En ese esquema, la pregunta es por qué se sigue produciendo a nivel local si la importación resulta más cómoda y da ganancias. Aquí aparece un factor clave para comprender la dinámica de ese sector: los márgenes de comercialización. El fabricante, que en muchos casos es a la vez vendedor minorista en locales propios o alquilados, tiene márgenes aún más elevados que el del importador. Por ese motivo le es más conveniente producir en el país, aunque en el último año ha empezado a complementar su oferta con prendas importadas. Que la ganancia por unidad es altísima queda revelada en el momento de las liquidaciones, con precios que se reducen hasta un 50 por ciento, valores que no implican vender a pérdida sino que esa rebaja significa la contabilización de una menor utilidad. De ese modo también recuperan el capital de trabajo, dinero necesario para iniciar la producción para la próxima temporada. Los fabricantes explican que ese comportamiento tiene que ver con la imitación de estrategias comerciales del exterior. Estas consisten en fijar, al inicio de la temporada, precios muy altos para generar el deseo de poseer esa prenda por parte del consumidor y luego bajarlos muy fuerte para, de esa forma, capturar en gran escala ese interés de los compradores. De todos modos, los precios quedan –luego de esas rebajas– un escalón por encima de la temporada anterior.
La experiencia de la década pasada dejó como enseñanza que la importación de indumentaria no disciplina los precios a la baja, y en cambio lo que provoca es un desplazamiento de la producción nacional. Además, no aumenta sustancialmente la oferta porque la demanda local de ropa está limitada por un poder adquisitivo que sigue dañado, recibiendo golpes cada mes con el encarecimiento de alimentos básicos y de servicios. La importación, entonces, genera una menor producción local, detiene la creación de puestos de trabajo y desalienta la incipiente corriente inversora del sector. Aldo Ferrer suele explicar con suma claridad que los empresarios reaccionan a los estímulos que desde el Estado se emiten.

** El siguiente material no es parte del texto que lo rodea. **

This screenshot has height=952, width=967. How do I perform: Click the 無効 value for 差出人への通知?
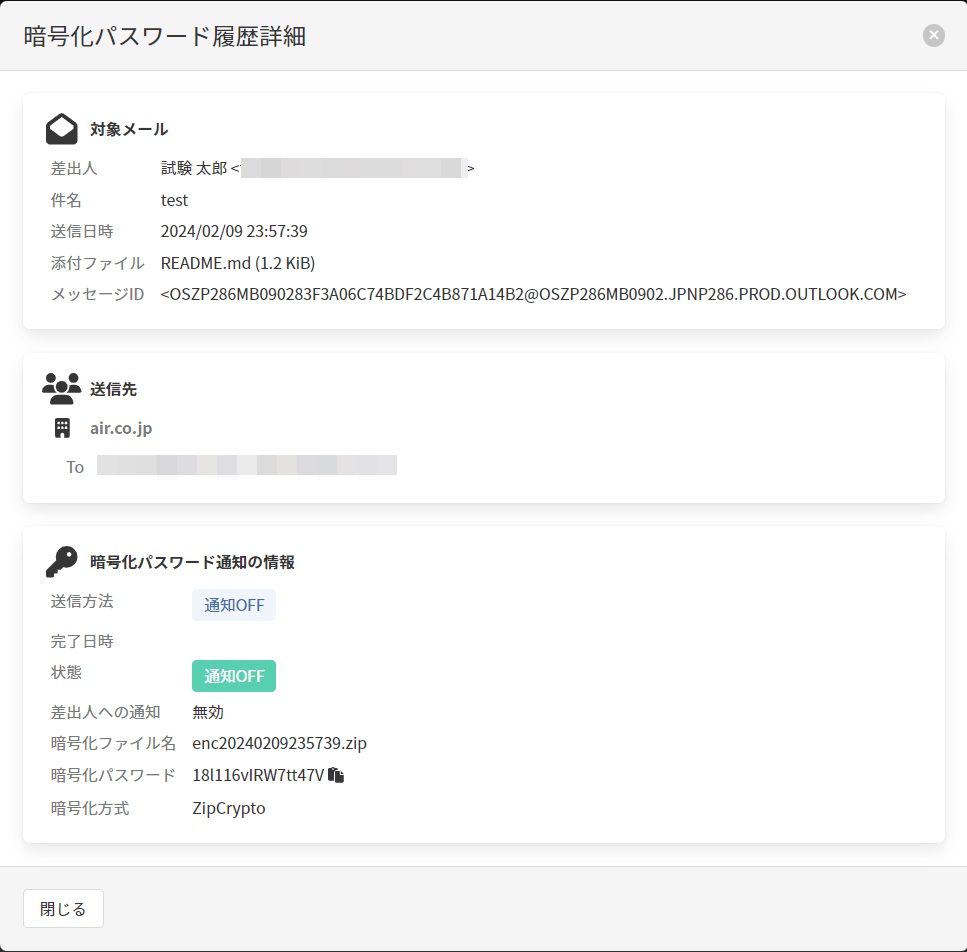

En ese sentido, el economista del Plan Fénix provoca diciendo que si, en la década del ochenta y noventa, se hubieran traído al país emprendedores empresarios japoneses, coreanos o estadounidenses, al cabo de seis meses hubieran estado especulando en lugar de transitar el camino de la producción. Enviar señales de reducción de aranceles en indumentaria genera un efecto negativo no sólo en el sector textil, sino en otros rubros sensibles a la importación, que ya de por sí poseen una baja propensión a asumir riesgos en inversiones reproductivas. Aquí la evaluación que realiza el fabricante también es muy transparente: “En las últimas décadas hubo inestabilidad política y económica, se abrieron las fronteras castigando la producción nacional, y si ahora amenazan con más apertura, entonces freno las inversiones en el taller y no tomo más personal”.
Muchas o pocas son las medidas que el Estado puede impulsar, con más o menos efectividad, para frenar el aumento de precios, como las anunciadas el jueves pasado por Roberto Lavagna. Pero la de la apertura importadora, luego de los efectos devastadores de la década del noventa, sería la peor.